> **Passage to read**:
-- Opening Marker --
5. Discussion and Conclusion
This study has revealed need-passives to be a complex system of inter-variety variation in Englishes around the world. It has recast need+ING as a regional syntactic variant that is distinctive to England and Wales in the same way that need+ED is distinctive to Northern Ireland, Scotland, and the US Midland. It has also united most Englishes in North America, India, Pakistan, and South Africa in an overwhelming preference for need+TO.
These results call for reanalysis of previous research on need-passives, especially in the United States. They also open space for new investigations. Need+ING should be brought squarely into the fold of British dialectology. Newcastle bears examination as a space where all three need-passives appear to be on a fairly equal footing. And the limited data in this study for Englishes outside the United States and United Kingdom suggest that need-passives should be examined more broadly as a variable across global Englishes.
-- Closing Marker --
> **Information provided**:
-- Opening Marker --
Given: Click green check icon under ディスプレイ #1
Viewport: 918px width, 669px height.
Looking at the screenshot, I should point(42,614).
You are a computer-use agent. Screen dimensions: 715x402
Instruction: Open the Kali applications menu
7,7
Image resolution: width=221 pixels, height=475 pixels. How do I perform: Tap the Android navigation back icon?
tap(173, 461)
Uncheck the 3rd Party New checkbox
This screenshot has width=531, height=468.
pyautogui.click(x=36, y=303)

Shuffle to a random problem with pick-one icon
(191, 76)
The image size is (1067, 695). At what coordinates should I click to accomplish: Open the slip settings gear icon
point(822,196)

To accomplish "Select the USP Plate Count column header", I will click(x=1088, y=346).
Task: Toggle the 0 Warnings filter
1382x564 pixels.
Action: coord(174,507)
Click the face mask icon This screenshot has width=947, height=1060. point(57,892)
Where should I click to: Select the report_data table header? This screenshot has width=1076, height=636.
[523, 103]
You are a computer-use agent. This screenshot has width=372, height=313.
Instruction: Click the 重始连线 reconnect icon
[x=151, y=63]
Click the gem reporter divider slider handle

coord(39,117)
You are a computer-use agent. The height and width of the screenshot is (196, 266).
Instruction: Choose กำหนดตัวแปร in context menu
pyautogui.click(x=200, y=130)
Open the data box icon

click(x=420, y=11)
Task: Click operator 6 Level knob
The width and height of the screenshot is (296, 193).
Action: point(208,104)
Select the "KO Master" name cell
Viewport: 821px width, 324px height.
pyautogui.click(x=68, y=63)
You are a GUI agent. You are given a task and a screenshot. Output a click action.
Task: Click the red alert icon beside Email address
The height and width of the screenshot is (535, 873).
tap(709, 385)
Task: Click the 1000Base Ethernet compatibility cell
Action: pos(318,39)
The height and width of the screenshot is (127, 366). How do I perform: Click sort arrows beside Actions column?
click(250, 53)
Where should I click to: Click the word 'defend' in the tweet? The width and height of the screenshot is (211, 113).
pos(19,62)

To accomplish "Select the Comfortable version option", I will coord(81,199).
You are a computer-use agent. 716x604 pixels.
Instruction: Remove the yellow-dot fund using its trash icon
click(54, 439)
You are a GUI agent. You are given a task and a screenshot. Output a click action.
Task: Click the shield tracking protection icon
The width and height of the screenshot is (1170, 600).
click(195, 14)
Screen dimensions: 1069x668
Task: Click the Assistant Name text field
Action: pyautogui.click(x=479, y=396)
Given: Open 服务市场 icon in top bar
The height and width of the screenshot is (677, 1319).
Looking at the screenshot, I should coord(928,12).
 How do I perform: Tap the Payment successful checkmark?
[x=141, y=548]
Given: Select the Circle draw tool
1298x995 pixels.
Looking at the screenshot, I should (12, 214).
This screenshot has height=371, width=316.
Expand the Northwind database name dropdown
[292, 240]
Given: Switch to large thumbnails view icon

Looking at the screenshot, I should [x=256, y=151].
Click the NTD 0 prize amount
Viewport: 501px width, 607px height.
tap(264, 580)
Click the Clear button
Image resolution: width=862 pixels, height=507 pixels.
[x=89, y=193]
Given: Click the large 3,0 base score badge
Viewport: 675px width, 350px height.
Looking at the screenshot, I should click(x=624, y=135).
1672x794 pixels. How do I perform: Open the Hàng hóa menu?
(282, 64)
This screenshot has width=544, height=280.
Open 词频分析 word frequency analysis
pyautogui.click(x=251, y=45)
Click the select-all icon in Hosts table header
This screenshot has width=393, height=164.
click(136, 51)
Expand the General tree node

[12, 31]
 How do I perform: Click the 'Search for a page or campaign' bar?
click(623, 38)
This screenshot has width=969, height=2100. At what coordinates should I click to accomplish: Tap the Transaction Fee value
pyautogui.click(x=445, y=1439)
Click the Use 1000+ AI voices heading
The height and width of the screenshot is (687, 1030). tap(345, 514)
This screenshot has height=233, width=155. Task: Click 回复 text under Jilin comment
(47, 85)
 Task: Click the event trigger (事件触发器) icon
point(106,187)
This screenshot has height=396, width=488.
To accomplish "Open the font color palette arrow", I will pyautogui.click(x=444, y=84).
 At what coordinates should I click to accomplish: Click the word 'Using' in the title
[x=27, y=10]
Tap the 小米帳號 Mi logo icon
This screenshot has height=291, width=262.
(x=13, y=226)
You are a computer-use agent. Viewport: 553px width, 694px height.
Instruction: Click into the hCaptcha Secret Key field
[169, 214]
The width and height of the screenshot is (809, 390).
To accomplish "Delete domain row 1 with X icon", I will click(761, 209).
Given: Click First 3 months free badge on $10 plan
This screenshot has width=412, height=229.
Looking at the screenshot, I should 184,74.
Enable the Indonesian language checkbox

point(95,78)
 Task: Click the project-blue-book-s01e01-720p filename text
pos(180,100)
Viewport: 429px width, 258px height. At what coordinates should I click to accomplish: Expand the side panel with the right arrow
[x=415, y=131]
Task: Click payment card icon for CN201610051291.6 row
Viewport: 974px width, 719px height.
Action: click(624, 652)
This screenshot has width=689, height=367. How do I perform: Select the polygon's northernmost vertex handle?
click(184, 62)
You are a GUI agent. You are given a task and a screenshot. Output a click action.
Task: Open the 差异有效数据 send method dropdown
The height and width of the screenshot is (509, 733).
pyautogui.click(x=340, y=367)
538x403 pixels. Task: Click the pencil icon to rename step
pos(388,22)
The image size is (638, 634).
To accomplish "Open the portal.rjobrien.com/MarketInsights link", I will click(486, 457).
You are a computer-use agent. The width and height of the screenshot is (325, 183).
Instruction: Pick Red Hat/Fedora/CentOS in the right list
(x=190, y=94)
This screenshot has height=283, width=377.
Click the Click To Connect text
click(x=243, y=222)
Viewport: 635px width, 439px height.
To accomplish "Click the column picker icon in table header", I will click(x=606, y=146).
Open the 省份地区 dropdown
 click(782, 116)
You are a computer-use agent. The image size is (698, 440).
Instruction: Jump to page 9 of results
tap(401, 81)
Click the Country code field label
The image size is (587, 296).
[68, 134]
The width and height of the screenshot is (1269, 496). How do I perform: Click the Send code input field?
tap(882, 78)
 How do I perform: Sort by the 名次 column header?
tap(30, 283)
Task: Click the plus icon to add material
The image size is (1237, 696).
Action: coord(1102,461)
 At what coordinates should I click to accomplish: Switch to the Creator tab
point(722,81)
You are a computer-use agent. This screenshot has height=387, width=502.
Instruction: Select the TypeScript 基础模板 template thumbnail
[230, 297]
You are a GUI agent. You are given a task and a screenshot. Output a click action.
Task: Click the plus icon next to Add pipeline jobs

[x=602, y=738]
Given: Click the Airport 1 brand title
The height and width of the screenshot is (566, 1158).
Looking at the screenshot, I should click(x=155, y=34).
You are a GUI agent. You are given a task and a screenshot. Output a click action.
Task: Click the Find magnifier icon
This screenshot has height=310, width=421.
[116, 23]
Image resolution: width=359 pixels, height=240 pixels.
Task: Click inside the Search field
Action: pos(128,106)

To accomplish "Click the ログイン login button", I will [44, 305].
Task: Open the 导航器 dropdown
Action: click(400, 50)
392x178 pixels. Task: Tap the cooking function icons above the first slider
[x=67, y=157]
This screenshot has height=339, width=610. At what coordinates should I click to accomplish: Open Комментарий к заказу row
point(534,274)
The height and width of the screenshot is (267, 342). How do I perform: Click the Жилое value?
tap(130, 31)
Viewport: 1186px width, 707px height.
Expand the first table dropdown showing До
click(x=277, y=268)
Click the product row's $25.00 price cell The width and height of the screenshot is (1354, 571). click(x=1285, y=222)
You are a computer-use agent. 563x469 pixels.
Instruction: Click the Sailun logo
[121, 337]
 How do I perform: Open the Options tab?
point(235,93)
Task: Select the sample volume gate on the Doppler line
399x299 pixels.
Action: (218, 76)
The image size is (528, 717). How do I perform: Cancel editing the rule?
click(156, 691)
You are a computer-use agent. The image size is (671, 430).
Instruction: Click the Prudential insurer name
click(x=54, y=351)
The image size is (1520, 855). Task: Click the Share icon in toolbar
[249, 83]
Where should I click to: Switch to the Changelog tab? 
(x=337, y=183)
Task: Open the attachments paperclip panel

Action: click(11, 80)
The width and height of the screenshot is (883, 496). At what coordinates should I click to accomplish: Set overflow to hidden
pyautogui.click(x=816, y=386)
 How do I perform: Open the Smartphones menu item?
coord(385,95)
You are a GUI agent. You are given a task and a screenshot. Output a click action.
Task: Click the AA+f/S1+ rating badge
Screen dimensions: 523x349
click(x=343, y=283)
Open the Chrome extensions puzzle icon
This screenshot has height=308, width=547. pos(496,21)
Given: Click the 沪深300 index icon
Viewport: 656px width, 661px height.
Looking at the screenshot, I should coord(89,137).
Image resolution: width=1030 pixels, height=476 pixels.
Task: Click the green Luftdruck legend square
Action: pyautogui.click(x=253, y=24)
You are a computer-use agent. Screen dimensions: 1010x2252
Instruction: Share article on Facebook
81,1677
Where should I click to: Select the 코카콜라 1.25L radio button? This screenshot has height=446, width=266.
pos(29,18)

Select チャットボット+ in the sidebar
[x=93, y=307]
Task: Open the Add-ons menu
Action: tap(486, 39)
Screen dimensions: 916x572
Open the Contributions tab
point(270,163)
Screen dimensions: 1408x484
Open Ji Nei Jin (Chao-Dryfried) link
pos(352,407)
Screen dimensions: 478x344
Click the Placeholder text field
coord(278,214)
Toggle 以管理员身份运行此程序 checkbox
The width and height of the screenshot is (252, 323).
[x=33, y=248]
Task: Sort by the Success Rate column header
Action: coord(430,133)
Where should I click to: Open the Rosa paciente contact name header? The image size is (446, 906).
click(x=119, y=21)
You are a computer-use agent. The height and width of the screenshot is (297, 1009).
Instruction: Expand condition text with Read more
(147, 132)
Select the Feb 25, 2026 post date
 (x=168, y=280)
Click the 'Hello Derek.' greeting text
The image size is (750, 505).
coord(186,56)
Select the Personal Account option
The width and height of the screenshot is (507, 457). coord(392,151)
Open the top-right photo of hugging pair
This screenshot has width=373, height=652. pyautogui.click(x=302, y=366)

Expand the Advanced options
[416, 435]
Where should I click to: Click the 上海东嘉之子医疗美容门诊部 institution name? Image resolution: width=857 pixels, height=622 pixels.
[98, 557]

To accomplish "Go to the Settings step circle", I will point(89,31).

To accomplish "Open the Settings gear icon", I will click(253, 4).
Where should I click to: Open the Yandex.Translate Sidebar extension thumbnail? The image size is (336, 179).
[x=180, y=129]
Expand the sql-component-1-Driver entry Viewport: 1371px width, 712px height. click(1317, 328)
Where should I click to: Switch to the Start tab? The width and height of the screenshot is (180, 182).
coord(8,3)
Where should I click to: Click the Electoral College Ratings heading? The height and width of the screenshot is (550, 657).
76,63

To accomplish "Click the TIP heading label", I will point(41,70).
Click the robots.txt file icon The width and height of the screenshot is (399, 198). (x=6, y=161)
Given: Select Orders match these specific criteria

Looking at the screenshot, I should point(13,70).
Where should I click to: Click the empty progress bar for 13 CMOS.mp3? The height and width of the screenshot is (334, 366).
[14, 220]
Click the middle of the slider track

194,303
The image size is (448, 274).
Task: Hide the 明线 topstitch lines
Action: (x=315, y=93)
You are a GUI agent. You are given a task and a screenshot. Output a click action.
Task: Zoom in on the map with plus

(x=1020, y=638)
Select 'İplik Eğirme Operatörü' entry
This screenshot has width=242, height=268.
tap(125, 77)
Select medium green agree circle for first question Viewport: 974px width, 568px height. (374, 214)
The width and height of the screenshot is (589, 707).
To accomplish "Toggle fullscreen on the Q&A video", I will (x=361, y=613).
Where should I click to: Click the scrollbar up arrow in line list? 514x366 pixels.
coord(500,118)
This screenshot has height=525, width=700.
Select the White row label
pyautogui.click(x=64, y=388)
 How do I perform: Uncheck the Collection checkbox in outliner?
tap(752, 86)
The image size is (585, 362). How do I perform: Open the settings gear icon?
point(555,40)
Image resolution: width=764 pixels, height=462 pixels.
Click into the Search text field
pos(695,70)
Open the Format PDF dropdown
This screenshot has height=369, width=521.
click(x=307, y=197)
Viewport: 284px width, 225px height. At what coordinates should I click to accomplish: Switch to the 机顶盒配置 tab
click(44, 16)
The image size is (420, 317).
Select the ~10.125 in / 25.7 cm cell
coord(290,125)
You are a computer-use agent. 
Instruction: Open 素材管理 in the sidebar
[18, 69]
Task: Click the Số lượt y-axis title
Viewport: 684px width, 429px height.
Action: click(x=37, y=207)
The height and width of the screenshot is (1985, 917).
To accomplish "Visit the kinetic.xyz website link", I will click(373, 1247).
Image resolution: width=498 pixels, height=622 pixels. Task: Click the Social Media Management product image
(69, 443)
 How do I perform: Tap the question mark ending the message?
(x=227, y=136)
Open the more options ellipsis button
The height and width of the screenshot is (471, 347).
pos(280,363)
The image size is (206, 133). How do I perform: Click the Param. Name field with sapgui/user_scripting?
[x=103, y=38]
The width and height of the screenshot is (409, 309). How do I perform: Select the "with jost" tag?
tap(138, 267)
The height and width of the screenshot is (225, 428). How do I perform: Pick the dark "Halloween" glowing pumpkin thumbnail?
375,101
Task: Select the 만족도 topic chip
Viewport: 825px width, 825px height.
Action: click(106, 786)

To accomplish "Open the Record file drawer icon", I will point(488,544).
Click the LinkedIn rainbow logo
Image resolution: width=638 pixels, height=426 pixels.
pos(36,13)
-- Closing Marker --
> **Questions on the material**:
A. Answer these questions about the conclusion on need-passives:
(i) Which need-passive does the study call distinctive to England and Wales?
(ii) Where do all three need-passives appear to be on a fairly equal footing?
(iii) Which variant do most Englishes in North America, India, Pakistan, and South Africa overwhelmingly prefer?
B. Pick up the conclusion on need-passives and keep writing from its last sentence.
The items come from a separate source.

> **Outputs in order**:
A.
(i) Need+ING
(ii) Newcastle
(iii) Need+TO

B.
The observation that need+ING has escaped notice as a regional variant has a parallel in Murray, Frazer, and Simon’s (1996:255-256) puzzlement over why need+ED had received “remarkably little attention” from linguists. While need+ED seems to have been mostly invisible to linguists before Stabley’s (1959) note in the miscellany of American Speech, need+ING may have been hiding in plain sight. Low frequency is likely to blame. Citations of Youmans (1986), Murray, Frazer, and Simon (1996), Murray and Simon (1999, 2002), and Labov, Ash, and Boberg (2006:293-296) have posited a role for low frequency in leaving some variables invisible to social evaluation or conscious recognition. Need+ING may be an even more complicated case, because recognizing its nature as a regional variant requires a fine analysis of frequency to distinguish between the low levels of need+ING that occur in all Englishes and the elevated proportions of need+ING in Britain. Of course, fine analysis of frequency is exactly the sort of analysis that will be blocked by low-frequency features.
The effort to overcome the methodological problem of low frequency has resulted not only in the identification of previously unrecognized variability among need-passives, but also in syntactic reanalysis. This reanalysis may point the way toward resolving some of the mysterious characteristics of need-passives as low-frequency features.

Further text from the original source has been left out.